If I had to compress the lesson, it's this. The first AI win is faster typing. Real teams quickly find that's not the bottleneck. The actual win is moving the slow conversation, the "what are we even building" conversation, back to the front of the loop, and giving the rest of the loop enough deterministic structure that humans only show up for the parts that need them. You don't get there by buying an AI coding tool. You get there by treating the whole loop as the design surface.

Codens is the harness we built for ourselves and now offer to other teams (https://www.codens.ai/en/). Other shops will solve this differently. But if you're a small team feeling like the AI made you faster at typing without making you faster at shipping, the gap is probably somewhere I described above. Worth looking at the parts of the loop that aren't typing.
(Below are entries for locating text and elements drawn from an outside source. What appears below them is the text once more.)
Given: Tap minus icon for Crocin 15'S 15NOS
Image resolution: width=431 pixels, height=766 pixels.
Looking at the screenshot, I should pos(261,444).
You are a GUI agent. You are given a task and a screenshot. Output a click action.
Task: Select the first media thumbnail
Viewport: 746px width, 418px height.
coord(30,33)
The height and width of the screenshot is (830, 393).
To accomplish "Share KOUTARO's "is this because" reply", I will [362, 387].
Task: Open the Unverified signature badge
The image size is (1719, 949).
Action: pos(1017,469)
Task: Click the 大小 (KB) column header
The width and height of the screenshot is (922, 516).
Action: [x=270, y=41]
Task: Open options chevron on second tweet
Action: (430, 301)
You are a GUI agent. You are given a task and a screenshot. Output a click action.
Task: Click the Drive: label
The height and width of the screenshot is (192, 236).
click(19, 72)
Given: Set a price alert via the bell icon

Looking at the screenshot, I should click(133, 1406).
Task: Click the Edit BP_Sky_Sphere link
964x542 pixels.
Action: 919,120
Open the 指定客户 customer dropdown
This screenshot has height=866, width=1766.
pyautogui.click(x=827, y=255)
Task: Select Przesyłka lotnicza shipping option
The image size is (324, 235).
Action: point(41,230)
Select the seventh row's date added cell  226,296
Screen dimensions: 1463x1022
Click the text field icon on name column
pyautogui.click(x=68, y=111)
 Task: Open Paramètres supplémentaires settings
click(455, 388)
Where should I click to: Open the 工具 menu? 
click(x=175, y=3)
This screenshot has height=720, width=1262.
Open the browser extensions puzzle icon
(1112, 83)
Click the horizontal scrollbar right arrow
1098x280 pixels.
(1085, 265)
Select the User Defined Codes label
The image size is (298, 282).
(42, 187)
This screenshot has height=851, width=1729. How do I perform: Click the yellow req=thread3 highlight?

Closing thought. The iteration speed thing keeps surprising me even now. We've been operating at the new tempo for about six months. Every time a client says "can you have this by Friday" and we ship Wednesday, I notice a small flicker of "is that actually going to be okay long-term." Not because of the code but because of what the new tempo does to the conversation rhythm. Our PMs have had to learn to think faster about what they want, because the implementation lag is no longer a built-in pause for reflection. That's a real cost. I don't think it outweighs the benefit, but it's the part of this transition I most underestimated. The harness made the mechanics fast. It also pushed all the unfastness onto the humans who decide what to build, which is, on net, where I want it. But it doesn't feel free.